:: EXERCISE PROMPT ::
Which lines run from the line with "Viewport: 1315px width, 801px height." through the line with "Click the horizontal scrollbar under the grid" in the entries below? Print them exactly, both ends included, and nothing more.

:: INFORMATION ::

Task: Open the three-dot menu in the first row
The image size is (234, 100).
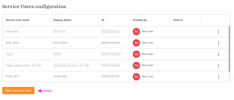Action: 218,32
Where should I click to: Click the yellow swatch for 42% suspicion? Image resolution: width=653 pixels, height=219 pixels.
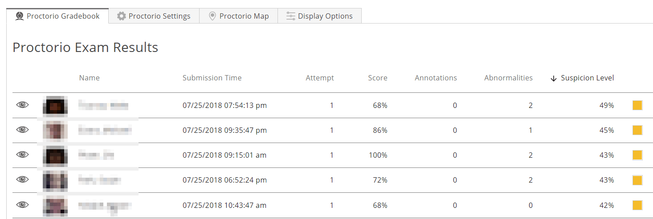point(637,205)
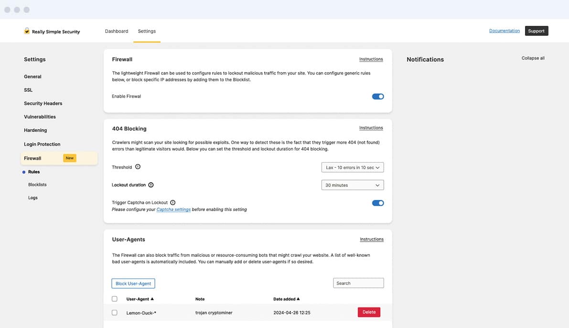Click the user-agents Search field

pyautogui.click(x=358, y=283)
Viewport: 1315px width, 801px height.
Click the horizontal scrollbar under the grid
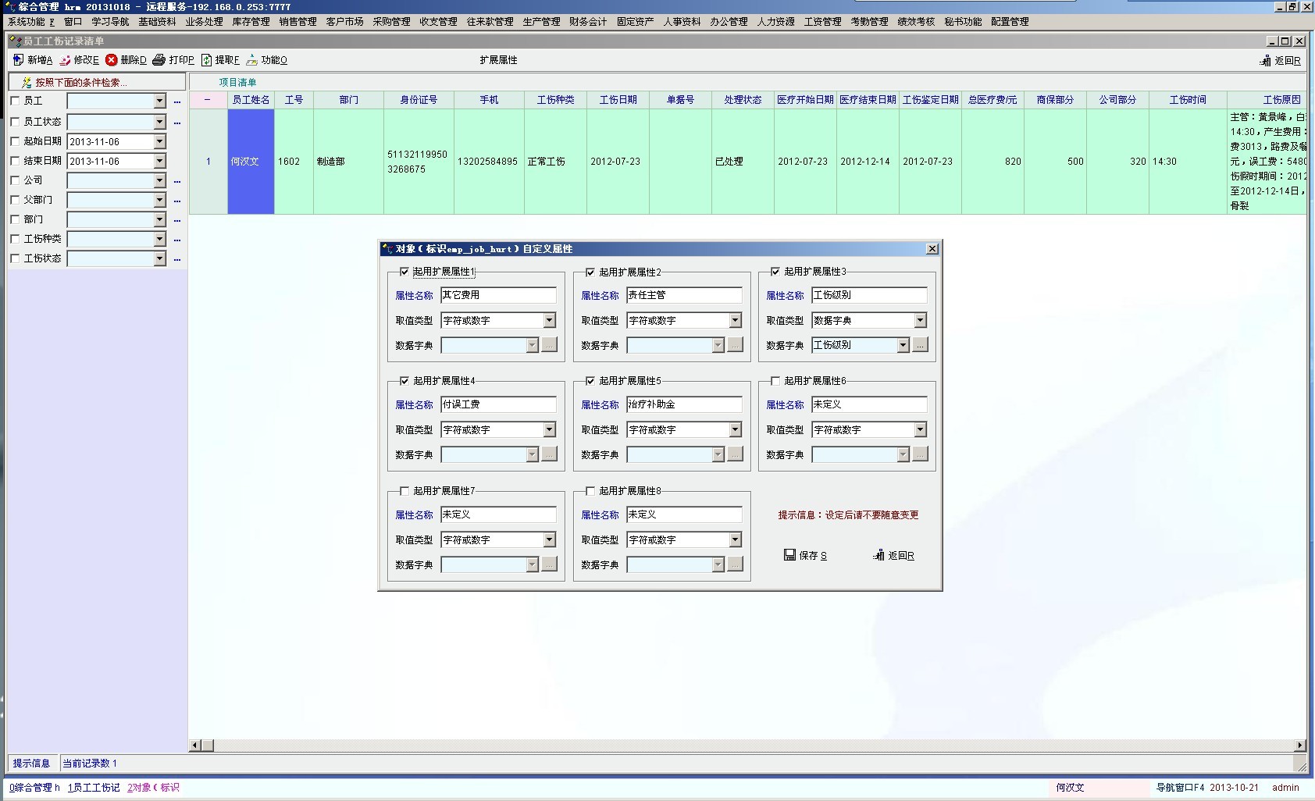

---

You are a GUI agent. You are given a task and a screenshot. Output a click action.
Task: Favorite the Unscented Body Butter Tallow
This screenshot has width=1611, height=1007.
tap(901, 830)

:: EXERCISE RESPONSE ::
Viewport: 1315px width, 801px height.
Click the horizontal scrollbar under the grid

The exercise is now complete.